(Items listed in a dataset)
########################################

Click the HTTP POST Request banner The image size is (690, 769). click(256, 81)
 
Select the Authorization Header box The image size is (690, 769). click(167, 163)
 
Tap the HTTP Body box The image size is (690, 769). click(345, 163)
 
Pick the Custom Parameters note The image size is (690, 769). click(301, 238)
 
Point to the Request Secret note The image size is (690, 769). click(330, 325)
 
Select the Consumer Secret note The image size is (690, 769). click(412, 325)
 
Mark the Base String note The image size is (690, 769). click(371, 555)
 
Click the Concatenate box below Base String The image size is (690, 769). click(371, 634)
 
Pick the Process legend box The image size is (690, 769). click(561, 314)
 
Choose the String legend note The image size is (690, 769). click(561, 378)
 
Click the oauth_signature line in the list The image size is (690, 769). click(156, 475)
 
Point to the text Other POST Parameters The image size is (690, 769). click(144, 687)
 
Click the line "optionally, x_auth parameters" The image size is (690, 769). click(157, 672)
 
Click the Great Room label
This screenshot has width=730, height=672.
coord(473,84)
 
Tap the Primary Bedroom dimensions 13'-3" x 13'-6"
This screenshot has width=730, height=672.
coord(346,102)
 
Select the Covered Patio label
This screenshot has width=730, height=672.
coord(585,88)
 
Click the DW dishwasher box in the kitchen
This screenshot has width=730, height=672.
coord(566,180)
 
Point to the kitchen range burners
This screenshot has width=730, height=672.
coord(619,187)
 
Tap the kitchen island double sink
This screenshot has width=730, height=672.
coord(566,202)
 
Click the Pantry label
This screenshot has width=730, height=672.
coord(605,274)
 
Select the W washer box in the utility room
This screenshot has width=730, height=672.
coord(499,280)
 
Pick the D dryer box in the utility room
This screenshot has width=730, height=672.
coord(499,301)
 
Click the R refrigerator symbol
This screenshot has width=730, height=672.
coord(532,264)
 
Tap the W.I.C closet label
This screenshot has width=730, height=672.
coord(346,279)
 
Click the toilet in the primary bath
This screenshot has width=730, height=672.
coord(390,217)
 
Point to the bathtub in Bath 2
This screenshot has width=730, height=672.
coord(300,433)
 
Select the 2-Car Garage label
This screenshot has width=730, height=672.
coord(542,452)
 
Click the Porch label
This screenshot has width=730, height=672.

########################################

- _Exercise aim_
Can you write out every one of the entries above, word for word and in the same order?

- _Result of this exercise_
Click the HTTP POST Request banner The image size is (690, 769). click(256, 81)
 
Select the Authorization Header box The image size is (690, 769). click(167, 163)
 
Tap the HTTP Body box The image size is (690, 769). click(345, 163)
 
Pick the Custom Parameters note The image size is (690, 769). click(301, 238)
 
Point to the Request Secret note The image size is (690, 769). click(330, 325)
 
Select the Consumer Secret note The image size is (690, 769). click(412, 325)
 
Mark the Base String note The image size is (690, 769). click(371, 555)
 
Click the Concatenate box below Base String The image size is (690, 769). click(371, 634)
 
Pick the Process legend box The image size is (690, 769). click(561, 314)
 
Choose the String legend note The image size is (690, 769). click(561, 378)
 
Click the oauth_signature line in the list The image size is (690, 769). click(156, 475)
 
Point to the text Other POST Parameters The image size is (690, 769). click(144, 687)
 
Click the line "optionally, x_auth parameters" The image size is (690, 769). click(157, 672)
 
Click the Great Room label
This screenshot has width=730, height=672.
coord(473,84)
 
Tap the Primary Bedroom dimensions 13'-3" x 13'-6"
This screenshot has width=730, height=672.
coord(346,102)
 
Select the Covered Patio label
This screenshot has width=730, height=672.
coord(585,88)
 
Click the DW dishwasher box in the kitchen
This screenshot has width=730, height=672.
coord(566,180)
 
Point to the kitchen range burners
This screenshot has width=730, height=672.
coord(619,187)
 
Tap the kitchen island double sink
This screenshot has width=730, height=672.
coord(566,202)
 
Click the Pantry label
This screenshot has width=730, height=672.
coord(605,274)
 
Select the W washer box in the utility room
This screenshot has width=730, height=672.
coord(499,280)
 
Pick the D dryer box in the utility room
This screenshot has width=730, height=672.
coord(499,301)
 
Click the R refrigerator symbol
This screenshot has width=730, height=672.
coord(532,264)
 
Tap the W.I.C closet label
This screenshot has width=730, height=672.
coord(346,279)
 
Click the toilet in the primary bath
This screenshot has width=730, height=672.
coord(390,217)
 
Point to the bathtub in Bath 2
This screenshot has width=730, height=672.
coord(300,433)
 
Select the 2-Car Garage label
This screenshot has width=730, height=672.
coord(542,452)
 
Click the Porch label
This screenshot has width=730, height=672.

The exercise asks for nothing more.